Like in healthcare, says Charles Boicey, Chief Innovation Officer at Clearsense, a data-as-a-service platform provider for healthcare. Among other big advantages, he sees generative AI models busting through the very manual process of creating chatbots.
“We had a team of people writing new responses for questions that came in that we hadn’t yet thought about,” Boicey said. “We were building responses to every damn question. Large-language models will eliminate so much of that, because we’ll be able to get perfectly good responses from the AI.”
And in insurance, according to Alex Cook, Head of Strategic Capabilities at New York Life Insurance Co. The insurer is developing an AI-based tool to help customer service reps better field wide-ranging questions about complex issues. Like, for example, a client question about a rider to a 35-year-old policy the company no longer offers – but is nevertheless still in force.
“Getting answers to questions like that isn’t easy, right?” Cook said. “Often, you’ve got service reps that weren’t even born when those products were issued.
“Quite often today, they’ll have to put the client on hold or call them back,” Cook continued. “It’s not very efficient and not a great experience for the customer. The intent is for these generative AI tools to allow that to be a one-and-done type conversation with rapid response.”

▶ **Information**:
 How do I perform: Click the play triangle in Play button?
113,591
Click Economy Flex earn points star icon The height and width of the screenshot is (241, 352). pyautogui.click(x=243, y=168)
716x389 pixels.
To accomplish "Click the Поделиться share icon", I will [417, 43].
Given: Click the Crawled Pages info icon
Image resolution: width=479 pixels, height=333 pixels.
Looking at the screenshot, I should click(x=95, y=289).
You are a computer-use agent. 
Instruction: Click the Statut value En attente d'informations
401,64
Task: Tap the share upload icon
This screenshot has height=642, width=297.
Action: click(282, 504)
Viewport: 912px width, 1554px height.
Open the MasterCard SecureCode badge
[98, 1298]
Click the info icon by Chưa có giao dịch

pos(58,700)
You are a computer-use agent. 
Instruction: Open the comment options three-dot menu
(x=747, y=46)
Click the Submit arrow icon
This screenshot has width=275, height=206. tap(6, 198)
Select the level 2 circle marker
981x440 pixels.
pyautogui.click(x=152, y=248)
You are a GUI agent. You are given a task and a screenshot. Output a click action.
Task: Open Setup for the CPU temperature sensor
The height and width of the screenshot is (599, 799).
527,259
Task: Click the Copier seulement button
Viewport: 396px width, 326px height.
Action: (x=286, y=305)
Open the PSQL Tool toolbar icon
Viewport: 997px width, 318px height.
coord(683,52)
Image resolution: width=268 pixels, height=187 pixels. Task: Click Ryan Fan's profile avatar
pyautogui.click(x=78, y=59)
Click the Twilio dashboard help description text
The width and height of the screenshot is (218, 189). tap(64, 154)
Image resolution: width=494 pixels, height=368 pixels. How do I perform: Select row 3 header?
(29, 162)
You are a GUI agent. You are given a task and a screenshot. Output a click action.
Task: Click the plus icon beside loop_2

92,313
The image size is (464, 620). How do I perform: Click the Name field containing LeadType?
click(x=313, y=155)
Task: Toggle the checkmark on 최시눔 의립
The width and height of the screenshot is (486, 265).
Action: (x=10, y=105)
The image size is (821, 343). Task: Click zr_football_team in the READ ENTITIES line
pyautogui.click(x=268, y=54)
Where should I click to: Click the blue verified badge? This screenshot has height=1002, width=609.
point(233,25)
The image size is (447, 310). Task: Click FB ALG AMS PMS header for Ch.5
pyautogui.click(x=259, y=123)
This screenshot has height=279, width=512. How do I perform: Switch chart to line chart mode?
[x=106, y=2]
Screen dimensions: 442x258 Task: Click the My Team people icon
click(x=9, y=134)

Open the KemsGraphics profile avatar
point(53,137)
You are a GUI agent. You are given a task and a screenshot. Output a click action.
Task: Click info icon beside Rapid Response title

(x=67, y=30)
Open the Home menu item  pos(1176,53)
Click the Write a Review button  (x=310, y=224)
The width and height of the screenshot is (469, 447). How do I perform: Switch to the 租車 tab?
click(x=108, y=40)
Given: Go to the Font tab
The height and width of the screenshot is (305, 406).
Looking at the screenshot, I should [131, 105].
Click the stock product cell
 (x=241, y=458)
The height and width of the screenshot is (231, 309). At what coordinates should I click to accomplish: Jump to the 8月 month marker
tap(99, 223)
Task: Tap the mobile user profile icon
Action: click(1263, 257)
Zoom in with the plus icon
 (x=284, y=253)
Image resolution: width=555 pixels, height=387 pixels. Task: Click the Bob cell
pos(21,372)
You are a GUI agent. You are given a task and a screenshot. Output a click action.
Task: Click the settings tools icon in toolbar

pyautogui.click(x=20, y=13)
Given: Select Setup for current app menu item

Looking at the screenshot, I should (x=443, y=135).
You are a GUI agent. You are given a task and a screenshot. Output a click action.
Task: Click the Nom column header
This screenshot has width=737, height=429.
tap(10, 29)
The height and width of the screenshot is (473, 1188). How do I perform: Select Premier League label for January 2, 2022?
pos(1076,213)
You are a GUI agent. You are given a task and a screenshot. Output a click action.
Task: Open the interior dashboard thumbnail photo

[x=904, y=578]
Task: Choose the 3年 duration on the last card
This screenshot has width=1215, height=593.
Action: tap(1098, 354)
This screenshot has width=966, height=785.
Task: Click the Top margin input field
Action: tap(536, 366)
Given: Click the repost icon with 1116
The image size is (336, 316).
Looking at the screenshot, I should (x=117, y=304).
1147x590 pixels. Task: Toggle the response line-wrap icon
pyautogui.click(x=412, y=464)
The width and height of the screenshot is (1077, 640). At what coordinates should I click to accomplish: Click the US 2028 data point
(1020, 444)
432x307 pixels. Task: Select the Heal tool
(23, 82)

▶ **Actions to take**:
**1.** In the excerpt on generative AI, what is Alex Cook's job title at New York Life Insurance Co.?
**2.** Copy the passage from the excerpt on generative AI word for word, beginning at the words "And in insurance, according" and ending after the words "products were issued.".
The records above come from a different source than the text.

▶ **List of solutions**:
**1.** Head of Strategic Capabilities

**2.**
And in insurance, according to Alex Cook, Head of Strategic Capabilities at New York Life Insurance Co. The insurer is developing an AI-based tool to help customer service reps better field wide-ranging questions about complex issues. Like, for example, a client question about a rider to a 35-year-old policy the company no longer offers – but is nevertheless still in force.
“Getting answers to questions like that isn’t easy, right?” Cook said. “Often, you’ve got service reps that weren’t even born when those products were issued.